Using a physiologically based pharmacokinetic (PBPK) workflow, we aimed to evaluate whether the plasma clearance of commonly used CYP probe drugs is indeed directly proportional to alterations in CYP enzyme activity (sensitivity), and to what extent alterations in protein binding, blood-to-plasma ratio, and hepatic blood flow observed under (patho)physiological conditions impact plasma clearance (specificity).

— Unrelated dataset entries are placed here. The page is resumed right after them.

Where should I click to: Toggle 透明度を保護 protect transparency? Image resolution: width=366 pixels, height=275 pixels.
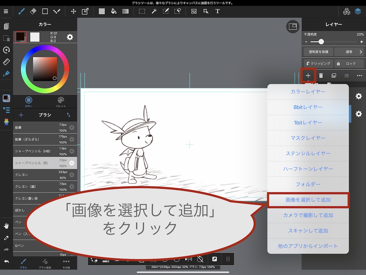318,52
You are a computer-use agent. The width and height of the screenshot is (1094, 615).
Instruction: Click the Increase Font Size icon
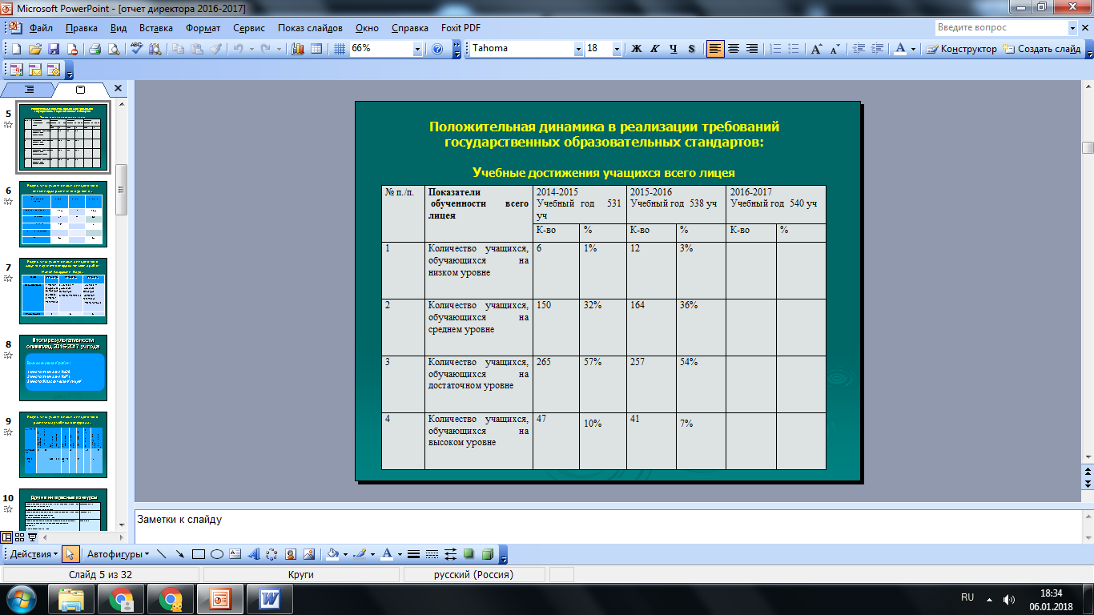coord(816,49)
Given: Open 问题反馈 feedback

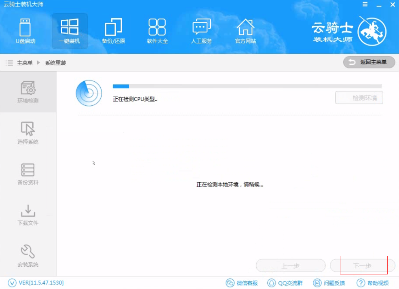Looking at the screenshot, I should click(330, 283).
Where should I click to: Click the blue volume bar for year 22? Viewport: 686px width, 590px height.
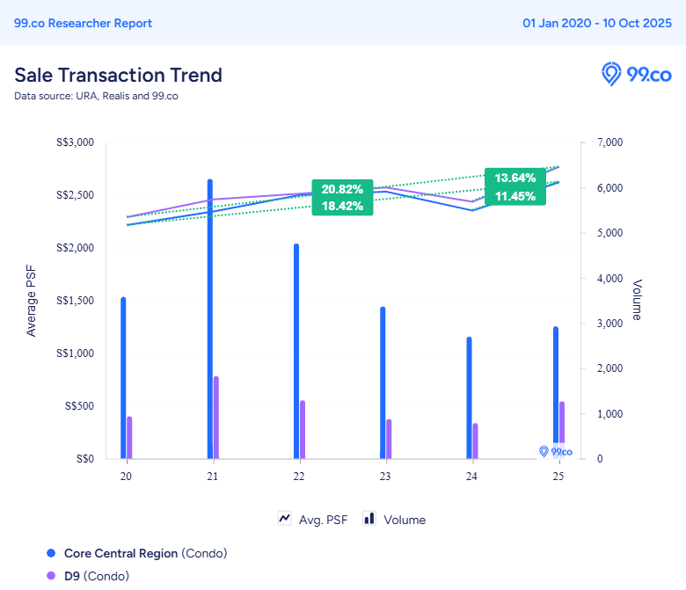(296, 352)
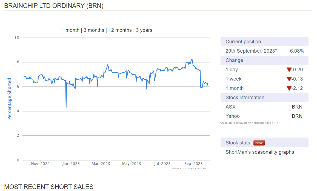The width and height of the screenshot is (317, 191).
Task: Click the red down arrow beside 1 month change
Action: [289, 88]

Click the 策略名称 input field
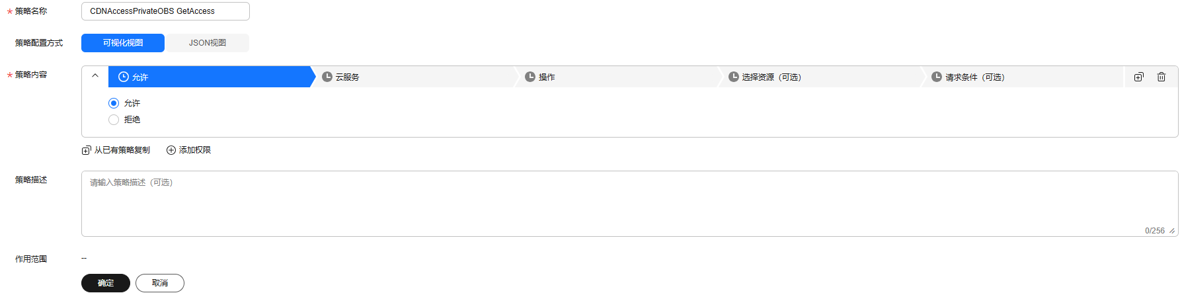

Plasma clearance of CYP probe drugs is sensitive to alterations in CYP enzyme activity, since alterations in intrinsic clearance between - 90% and + 150% resulted in near-proportional changes in plasma clearance, except for midazolam in the case of > 50% CYP3A4 induction. However, plasma clearance also changed near-proportionally with alterations in the unbound drug fraction, diminishing probe specificity. This was particularly relevant for high protein-bound probe drugs, as alterations in plasma protein binding resulted in larger relative changes in the unbound drug fraction. Alterations in the blood-to-plasma ratio and hepatic blood flow of ± 50% resulted in plasma clearance changes of less than ± 16%, meaning they limitedly impacted plasma clearance of CYP probe drugs, except for midazolam. In order to correct for the impact of non-metabolic determinants on probe drug plasma clearance, an R script was developed to calculate how much the CYP enzyme activity is actually altered under (patho)physiological conditions, when alterations in the unbound drug fraction, blood-to-plasma ratio, and/or hepatic blood flow also impact probe drug plasma clearance.
As plasma protein binding can change under (patho)physiological conditions, alterations in unbound drug fraction should be accounted for when using CYP probe drug plasma clearance as a proxy for CYP enzyme activity in patient populations. The tool developed in this study can support researchers in determining alterations in CYP enzyme activity in patients with (patho)physiological conditions.
CYP450(CYP)表型分析涉及定量测定个体对 CYP 特异性探针药物的血浆清除率,作为体内 CYP 酶活性的替代指标。它越来越多地被应用于研究各种(病理)生理条件下 CYP 酶活性的改变,如炎症、肥胖或妊娠。表型分析方法假设探针药物的血浆清除率的变化是由 CYP 酶活性的变化驱动的。然而,血浆清除率也受到蛋白结合、血液与血浆的比例和肝血流量的影响,所有这些在(病理)生理条件下都可能发生变化。
使用基于生理学的药代动力学(PBPK)工作流程,我们旨在评估常用 CYP 探针药物的血浆清除率是否确实与 CYP 酶活性的改变直接成比例(敏感性),以及(病理)生理条件下观察到的蛋白结合、血液与血浆的比例和肝血流量的改变对血浆清除率的影响程度(特异性)。
CYP 探针药物的血浆清除率对 CYP 酶活性的改变敏感,因为内在清除率在-90%到+150%之间的改变导致血浆清除率几乎成比例的变化,除了 50%以上 CYP3A4 诱导的情况下的咪达唑仑。然而,血浆清除率也随着未结合药物分数的改变而近比例变化,降低了探针的特异性。这在高蛋白结合探针药物中尤为重要,因为血浆蛋白结合的改变导致未结合药物分数的相对变化较大。血液与血浆的比例和肝血流量改变±50%导致血浆清除率的变化小于±16%,这意味着它们对 CYP 探针药物的血浆清除率的影响有限,除了咪达唑仑。为了校正非代谢决定因素对探针药物血浆清除率的影响,开发了一个 R 脚本来计算在(病理)生理条件下,当未结合药物分数、血液与血浆的比例和/或肝血流量的改变也影响探针药物的血浆清除率时,CYP 酶活性实际上发生了多大的改变。
由于(病理)生理条件下的血浆蛋白结合可能发生变化,因此在将 CYP 探针药物的血浆清除率作为患者群体中 CYP 酶活性的替代指标时,应考虑未结合药物分数的变化。本研究中开发的工具可以帮助研究人员确定(病理)生理条件下患者 CYP 酶活性的变化。